Opinión

Autosegregación islámica

Cuando se ve a un hombre con sotana y a una mujer con hábito y toca se sabe que son un sacerdote y una monja católicos, y que ambos dedican su vida a la religión. Ahora es difícil encontrarlos. Casi todos visten como el resto porque prefieren ser reconocidos por su vida religiosa, dentro de sus responsabilidades y comunidades, más que señalados como diferentes. 

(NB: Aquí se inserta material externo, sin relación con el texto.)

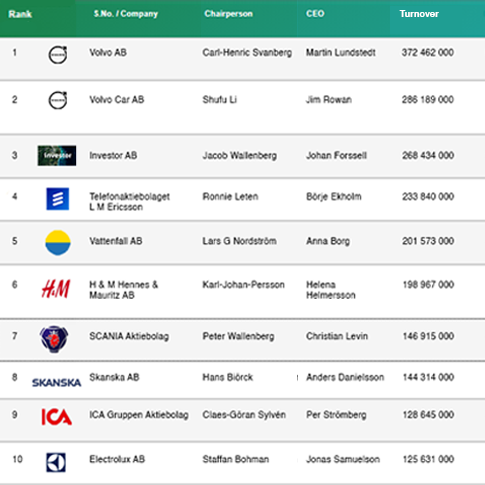Image resolution: width=485 pixels, height=485 pixels.
Task: Select the Vattenfall yellow-blue circle logo
Action: click(58, 243)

En menor grado ocurría algo parecido en el mundo islámico con el abandono de las ropas que se usan con significado religioso, primero en la Turquía de Ataturk, en los años 1920, y después en el cercano Oriente con el nacionalismo panarabista iniciado por Nasser en 1956. Pero con la llegada del imán chiita Jomeini a Irán en 1979, las ropas de significado islámico se hicieron obligatorias y el fenómeno se contagió al mundo sunita, que lentamente tendía a vestir como en Occidente. Volvieron a llenarse naciones enteras de chilabas, babuchas, turbantes, fez y otras prensas masculinas, y el hiyab, niqab, chador, burka, y distintas variantes que cubren pelo y rostro femeninos. 

Las primeras migraciones musulmanas a Europa, en los años 1950-60, traían gente que deseaba integrarse en la sociedad mayoritaria vistiendo como ella; pero muchos de sus descendientes copian la imagen actual del islam y han vuelto a sus vestimentas. Ahora crece la masa de los que se autosegregan, como hacían curas y monjas con sus hábitos. No puede hablarse de xenofobia porque, vestidos como los demás y con iguales valores ciudadanos (republicanos) son indistinguibles de la masa.

Las personas uniformadas espiritualmente, religiosamente, suponen una involución histórica y, además, una provocación. Porque buscan la autoexclusión de la sociedad común, que rechaza lógicamente como irracional e incluso agresiva esa obsesiva exhibición sectaria y perenne en tiempo, espacio y circunstancia.